← Back to writing

Making PostgreSQL Connections More Resilient with TCP Keepalive

  • postgresql
  • networking
  • tcp
  • reliability

The Problem: Silent Connection Failure

PostgreSQL connections often fail quietly rather than catastrophically.

Firewalls, NAT devices, and load balancers routinely terminate idle TCP connections without notifying either side. PostgreSQL still believes the client exists, and the client still believes it is connected until the next query fails in a confusing and disruptive way.

TCP keepalive exists to prevent exactly this class of failure.

What TCP Keepalive Does

TCP keepalive sends lightweight probe packets on idle connections. If the peer responds, the connection remains open. If the peer does not respond, the operating system marks the socket as dead.

This serves two purposes:

  • It prevents network equipment from dropping idle connections
  • It allows dead peers to be detected earlier and more reliably

Visualization 1: Failure Without Keepalive

sequenceDiagram
    participant App
    participant Network
    participant PostgreSQL

    App->>PostgreSQL: Open connection
    PostgreSQL-->>App: Connection established
    Note over App,PostgreSQL: Connection idle
    Network--x PostgreSQL: Firewall drops idle connection
    App->>PostgreSQL: Execute query
    PostgreSQL-->>App: Connection error

In this scenario, the failure only becomes visible when work resumes long after the real cause.
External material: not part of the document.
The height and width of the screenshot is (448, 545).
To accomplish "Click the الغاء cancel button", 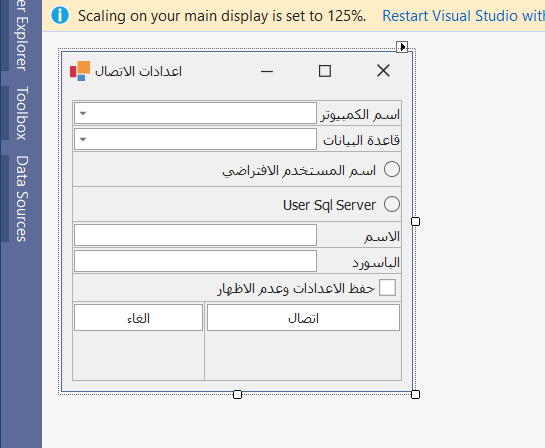I will coord(138,318).
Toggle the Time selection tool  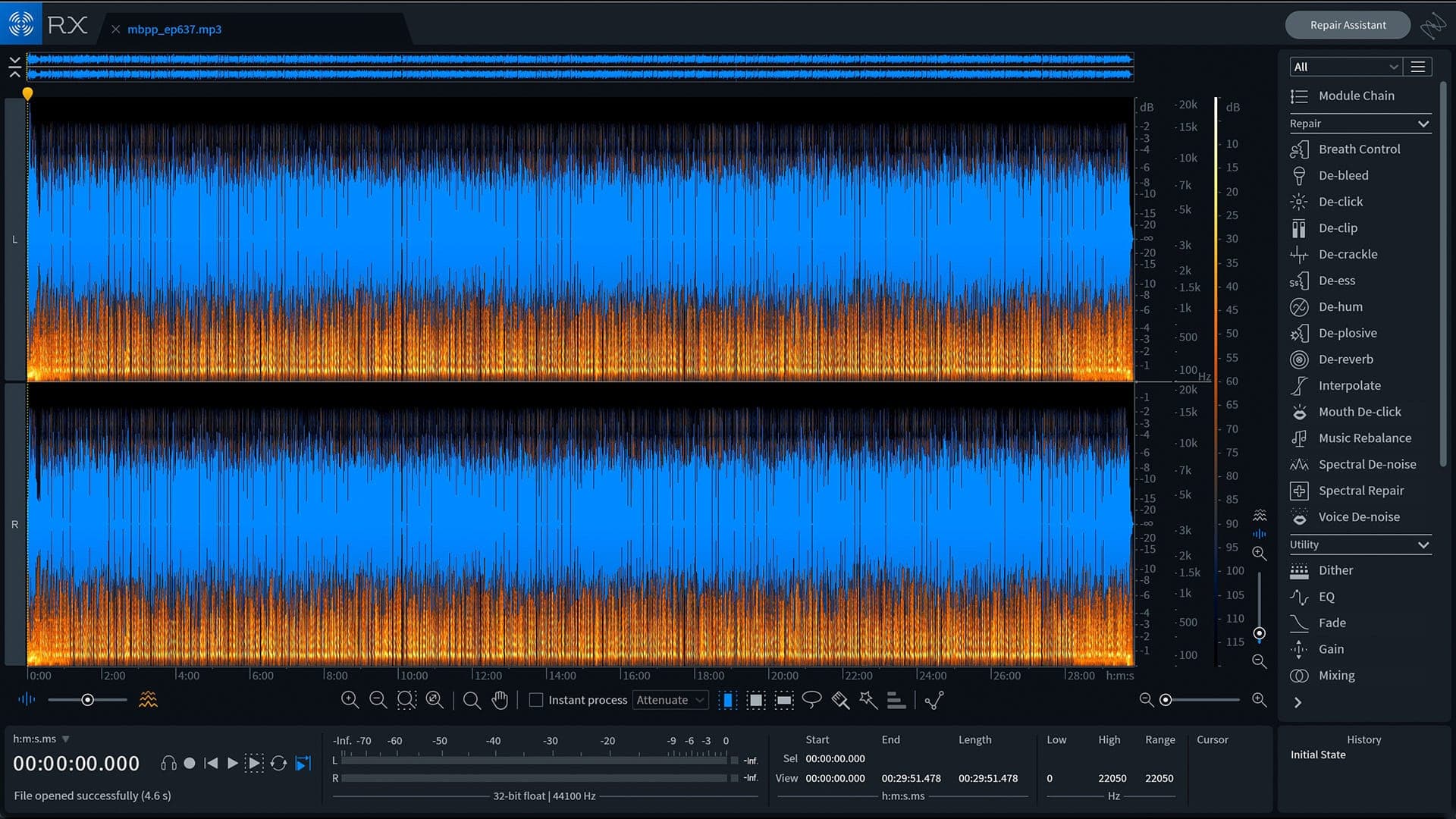(x=727, y=700)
Visualization 2: Stability With Keepalive

sequenceDiagram
    participant App
    participant Network
    participant PostgreSQL

    App->>PostgreSQL: Open connection
    loop Periodically while idle
        PostgreSQL->>Network: TCP keepalive probe
        Network-->>PostgreSQL: Acknowledgement
    end
    Note over Network: Connection remains active

Small, periodic probes keep the connection visible and verifiable.
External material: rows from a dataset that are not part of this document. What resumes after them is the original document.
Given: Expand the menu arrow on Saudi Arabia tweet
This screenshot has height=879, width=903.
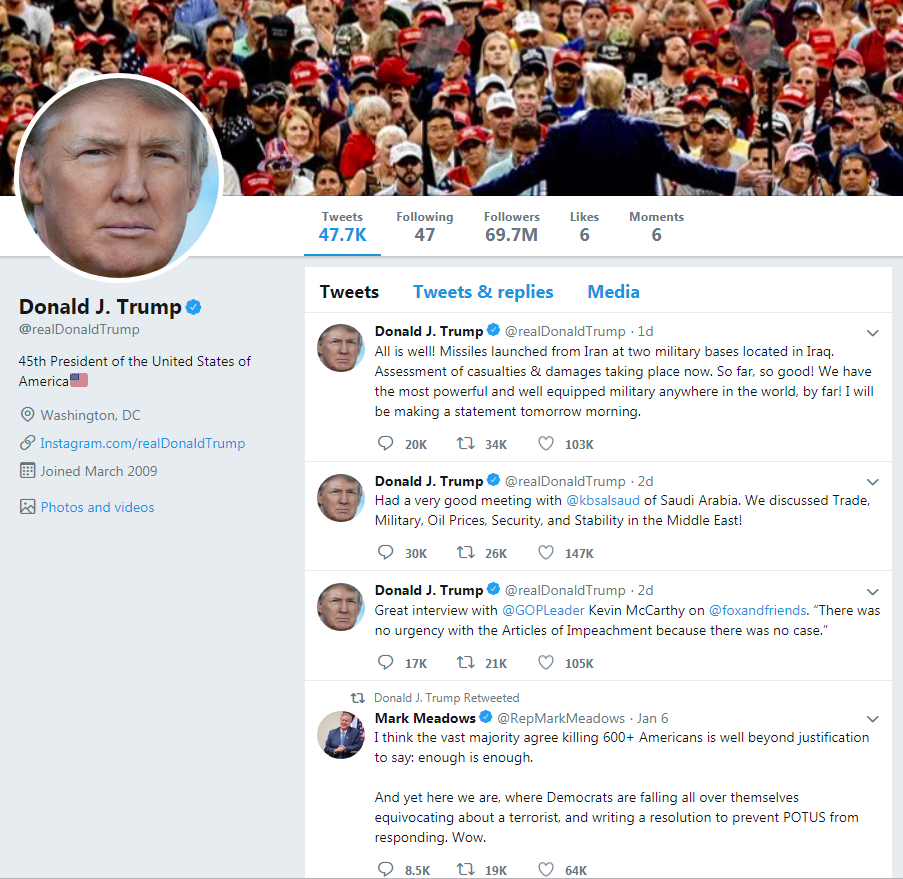Looking at the screenshot, I should click(872, 482).
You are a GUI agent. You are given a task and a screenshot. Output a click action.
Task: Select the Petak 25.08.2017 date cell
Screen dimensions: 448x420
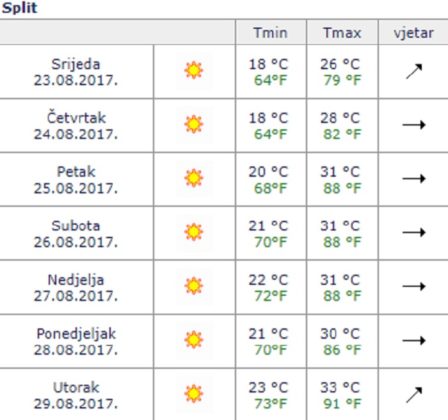pos(76,180)
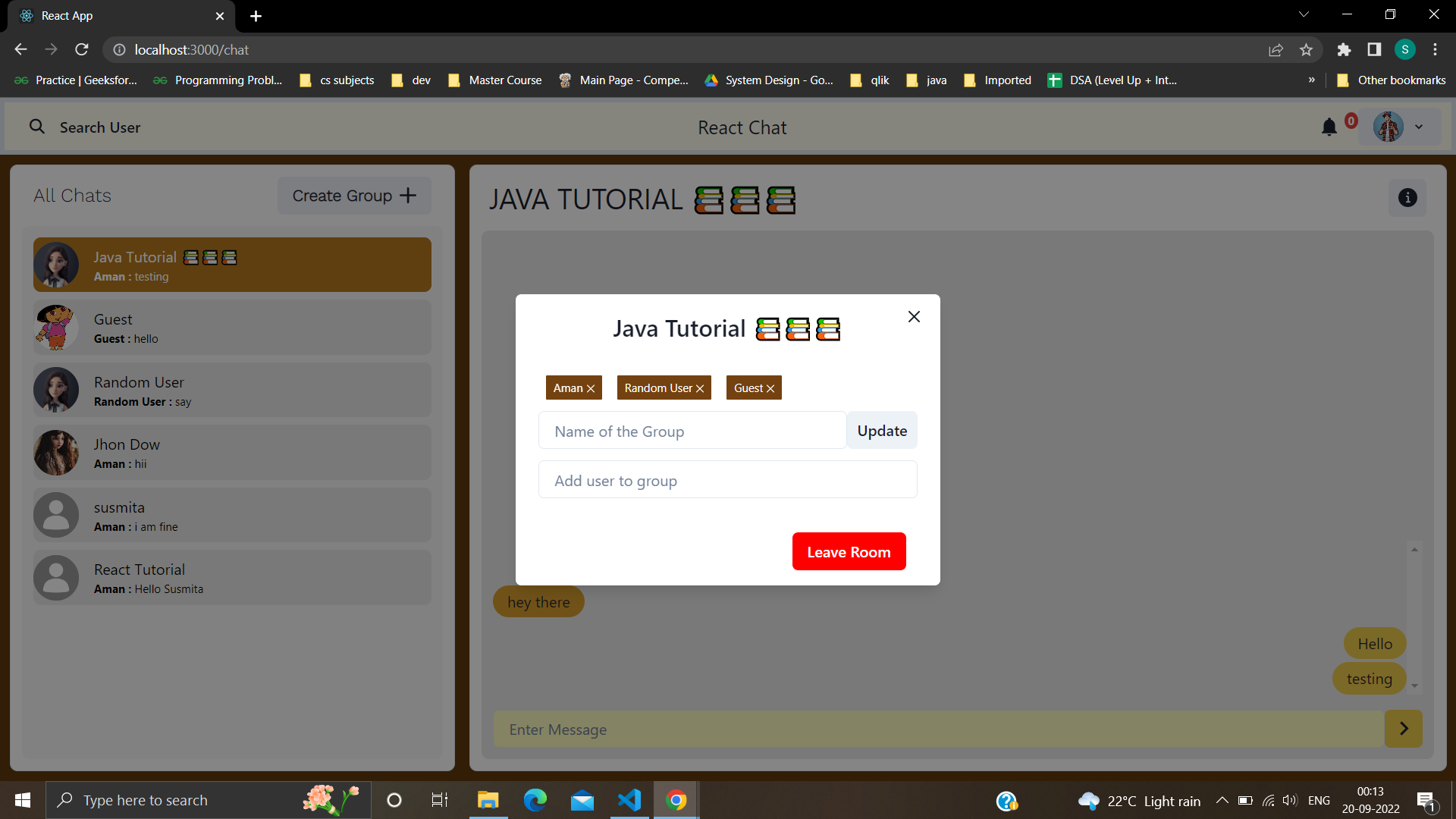Expand hidden bookmarks overflow chevron

(x=1311, y=80)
PostgreSQL Keepalive Parameters

PostgreSQL exposes TCP keepalive tuning through three parameters:

Parameter Meaning
tcp_keepalives_idle Seconds of inactivity before probes begin
tcp_keepalives_interval Seconds between probes
tcp_keepalives_count Failed probes before the connection is closed

These are typically configured in postgresql.conf.

Why Defaults Often Fail

On many systems, the default idle time before keepalive probes begin is measured in hours. Many firewalls expire idle connections in minutes.

This mismatch is one of the most common causes of intermittent PostgreSQL disconnects in real-world environments.
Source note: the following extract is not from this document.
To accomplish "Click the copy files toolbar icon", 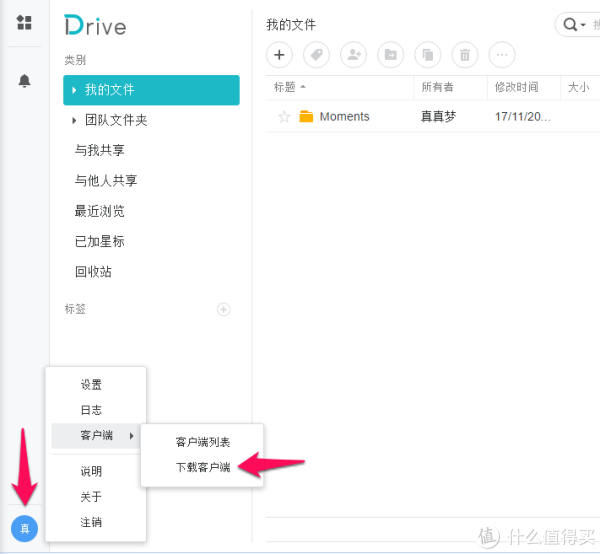I will click(427, 55).
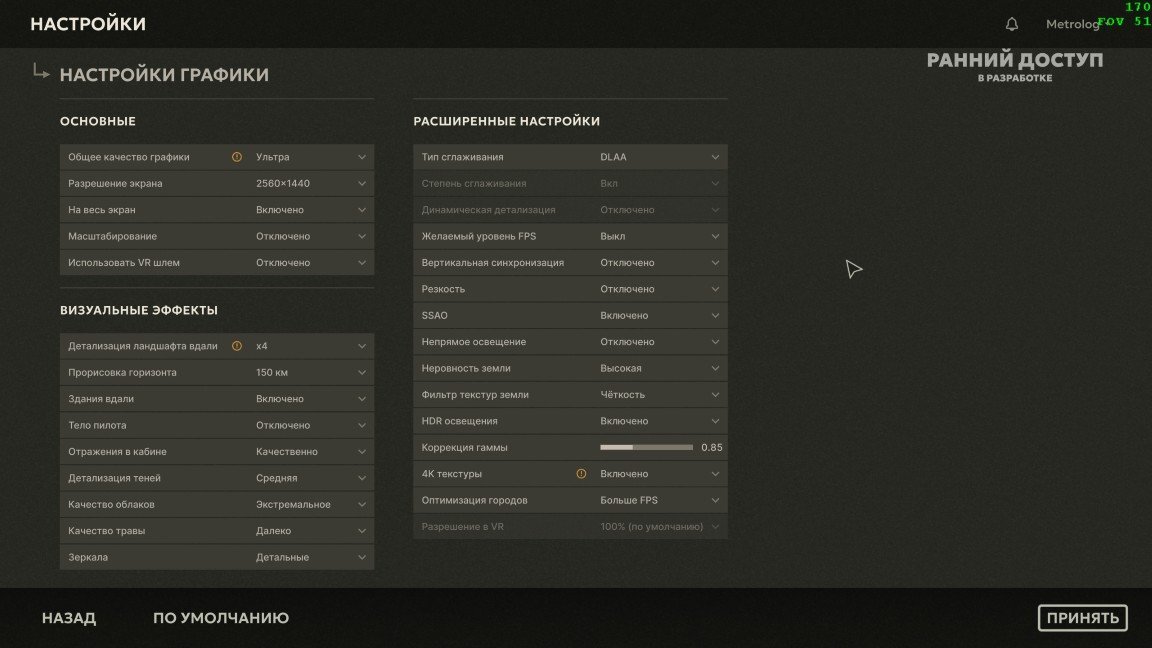The height and width of the screenshot is (648, 1152).
Task: Click the breadcrumb arrow icon before Настройки графики
Action: pyautogui.click(x=41, y=71)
Client and OS-Level Configuration

Some PostgreSQL clients allow keepalive tuning directly. Others only allow enabling keepalive without control over timing.

When client-level tuning is unavailable, adjusting operating system TCP defaults ensures consistent behavior across all PostgreSQL connections on the host.

Long-Running Queries and Lost Clients

Even if the operating system detects a dead socket, PostgreSQL may continue executing a query that has already started.

PostgreSQL 14 introduced the following setting:

client_connection_check_interval

This causes PostgreSQL to periodically verify that the client connection still exists and to cancel work if it does not.

When Keepalive Tuning Is Necessary

Keepalive tuning is particularly important when:

  • Connections pass through firewalls or load balancers
  • Long-lived or pooled connections are used
  • Unexplained connection resets occur
  • Fast cleanup of dead sessions matters

Takeaway

TCP keepalive does not make PostgreSQL faster.

It makes PostgreSQL more predictable.

By aligning PostgreSQL, the operating system, and the network’s expectations of connection liveness, you avoid silent failures and late surprises and gain calmer, more reliable database behavior.